Are strongly equivalent metrics mutually complete?

Question

Maybe I'm missing something, but I can't seem to find any references to my exact question. If two metrics, $d_1(x,y)$ and $d_2(x,y)$ are strongly equivalent, then there exists two positive constants, $\alpha, \beta$, such that

$$\alpha d_1(x,y) \leq d_2(x,y) \leq \beta d_1(x,y).$$

My question is: if one metric is complete, must the other be complete as well? I suspect no, but I haven't seen any explicit counterexamples.

Conversely, if you have one metric that is complete, and another metric that is not, does this imply that the two cannot be strongly equivalent?

Answer 1

Let $X_i = (X,d_i)$. Assume without loss that $X_1$ is complete and let $\{x_n\}$ be a Cauchy sequence in $X_2$, i.e. for every $\epsilon >0$ there is $N$ such that for $n,m \ge N$ we have $d_2(x_n,x_m) \le \epsilon$. If we now apply the inequality that we assumed on the distance functions we get $$d_1(x_n,x_m) \le \frac{1}{\alpha}d_2(x_n,x_m) \le \frac{1}{\alpha}\epsilon.$$ This shows that $\{x_n\}$ is a Cauchy sequence in the complete metric space $X_1$, hence it admits a limit $x \in X$, or in other words for every $\eta > 0$ there is $M$ such that if $n \ge M$ then $$d_1(x,x_n) \le \eta.$$We can finally apply the other branch of the inequality to show that the sequence $\{x_n\}$ converges to $x$ with respect to $d_2$ as well. Indeed for $n\ge M$ we have $$d_2(x,x_n) \le \beta d_1(x,x_n) \le \beta\eta.$$ This proves that every Cauchy sequence in $X_2$ is convergent, which by definition gives the completeness of $X_2$.$\blacksquare$

As I am writing this I have noticed that Daniel Fischer has already posted an answer. I am going to post mine anyway since I think it offers a slightly different point of view.

Answer 2

Such metrics are also called Lipschitz equivalent, the inequality states that the identity map from the space endowed with one metric to the space endowed with the other is a Lipschitz map (in both directions). That ensures that the space is complete in one metric if and only if it is complete in the other metric.

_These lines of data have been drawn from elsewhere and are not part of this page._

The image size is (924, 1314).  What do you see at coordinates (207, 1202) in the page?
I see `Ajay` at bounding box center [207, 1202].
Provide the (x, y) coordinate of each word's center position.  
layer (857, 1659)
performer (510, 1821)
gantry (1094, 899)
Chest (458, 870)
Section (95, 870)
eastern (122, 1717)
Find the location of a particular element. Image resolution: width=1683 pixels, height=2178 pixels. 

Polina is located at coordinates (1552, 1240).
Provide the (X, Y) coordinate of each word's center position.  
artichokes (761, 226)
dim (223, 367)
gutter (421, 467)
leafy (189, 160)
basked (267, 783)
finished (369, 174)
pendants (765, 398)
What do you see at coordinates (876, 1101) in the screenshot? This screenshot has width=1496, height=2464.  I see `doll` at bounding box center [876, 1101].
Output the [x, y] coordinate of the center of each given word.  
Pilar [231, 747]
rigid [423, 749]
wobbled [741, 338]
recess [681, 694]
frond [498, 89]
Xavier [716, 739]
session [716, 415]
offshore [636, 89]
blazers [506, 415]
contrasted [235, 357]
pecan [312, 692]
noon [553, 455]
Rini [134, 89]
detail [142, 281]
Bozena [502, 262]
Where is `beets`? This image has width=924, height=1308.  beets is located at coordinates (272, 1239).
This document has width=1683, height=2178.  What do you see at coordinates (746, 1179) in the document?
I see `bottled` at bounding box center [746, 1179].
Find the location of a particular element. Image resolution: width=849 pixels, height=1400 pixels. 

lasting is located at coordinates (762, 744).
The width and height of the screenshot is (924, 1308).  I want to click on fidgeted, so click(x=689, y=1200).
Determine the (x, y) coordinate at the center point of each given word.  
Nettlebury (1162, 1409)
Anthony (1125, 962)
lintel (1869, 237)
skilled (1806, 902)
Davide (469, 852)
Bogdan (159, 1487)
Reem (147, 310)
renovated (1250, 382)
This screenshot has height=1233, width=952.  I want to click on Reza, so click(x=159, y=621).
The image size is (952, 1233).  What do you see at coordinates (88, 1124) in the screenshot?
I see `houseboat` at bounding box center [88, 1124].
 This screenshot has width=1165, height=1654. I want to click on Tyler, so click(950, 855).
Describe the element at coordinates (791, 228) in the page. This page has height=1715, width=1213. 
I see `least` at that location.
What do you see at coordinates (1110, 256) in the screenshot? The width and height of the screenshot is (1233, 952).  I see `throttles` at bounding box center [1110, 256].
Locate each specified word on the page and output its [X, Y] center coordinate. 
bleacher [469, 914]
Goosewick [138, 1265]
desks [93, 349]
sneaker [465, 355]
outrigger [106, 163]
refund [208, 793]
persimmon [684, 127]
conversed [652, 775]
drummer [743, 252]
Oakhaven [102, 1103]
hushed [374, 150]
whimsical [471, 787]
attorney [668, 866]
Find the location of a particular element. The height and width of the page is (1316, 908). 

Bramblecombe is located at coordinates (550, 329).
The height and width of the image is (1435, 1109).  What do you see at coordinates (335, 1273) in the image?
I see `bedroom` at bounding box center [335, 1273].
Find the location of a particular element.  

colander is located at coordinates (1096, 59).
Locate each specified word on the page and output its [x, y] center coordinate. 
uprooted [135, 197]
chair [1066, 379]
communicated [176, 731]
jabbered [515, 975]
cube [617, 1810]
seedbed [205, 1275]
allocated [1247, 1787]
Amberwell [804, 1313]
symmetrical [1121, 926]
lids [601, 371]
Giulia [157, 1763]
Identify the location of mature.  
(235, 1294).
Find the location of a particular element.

In fact, that holds for a weaker concept of equivalence, uniform equivalence of metrics. Two metrics $d_1,d_2$ on a space $X$ are uniformly equivalent if the identity map $(X,d_i) \to (X,d_j)$ is uniformly continuous for both choices of $\{i,j\} = \{1,2\}$. With formulae, the metrics are uniformly equivalent if for every $\varepsilon > 0$ there are $\delta_1, \delta_2 > 0$ such that

$$\bigl(d_1(x,y) \leqslant \delta_1 \implies d_2(x,y) \leqslant \varepsilon\bigr) \land \bigl(d_2(x,y) \leqslant \delta_2 \implies d_1(x,y) \leqslant \varepsilon\bigr).$$

Since uniformly continuous maps - in particular Lipschitz continuous maps - map Cauchy sequences to Cauchy sequences, uniform equivalence of the metrics implies that a sequence is a $d_1$-Cauchy sequence if and only if it is a $d_2$-Cauchy sequence. Since uniformly equivalent metrics (and hence in particular Lipschitz equivalent metrics) induce the same topology (i.e. they are topologically equivalent), a sequence is $d_1$-convergent if and only if it is $d_2$-convergent.

Hence, if the metrics are uniformly equivalent, the space is complete in one metric if and only if it is complete in the other. And by contrapositive, if you have two metrics on a space such that the space is complete in one but not in the other, the two metrics aren't uniformly equivalent, and a fortiori not strongly equivalent.

Answer 3

The answer is yes.
It's fairly easy to see that equivalent metrics define the same topology on the space (i.e. the open sets are the same); also the Cauchy sequences in $(X,d_1)$ and $(X,d_2)$ are also the same. Suppose $(X,d_1)$ is complete, then any Cauchy sequence $\{x_n\}$ has a limit $x$ in $X$. This means that for an arbitrarily small $\epsilon >0$, there is an open ball $B$ with radius $\epsilon$ and a sufficiently large integer $N$ such that $B$ contains $x$ and $x_n$ for all $n>N$. Since the open sets are the same in $(X,d_2)$, there is an open ball $B'$ with a different (albeit arbitrarily small) radius $\epsilon'$ that contains $x$ and $x_n$ for all $n>N$, so $x$ is also a limit of $\{x_n\}$ in $(X,d_2)$, so $(X,d_2)$ is complete. Similarly the completeness of $(X,d_2)$ implies the completeness of $(X,d_1)$.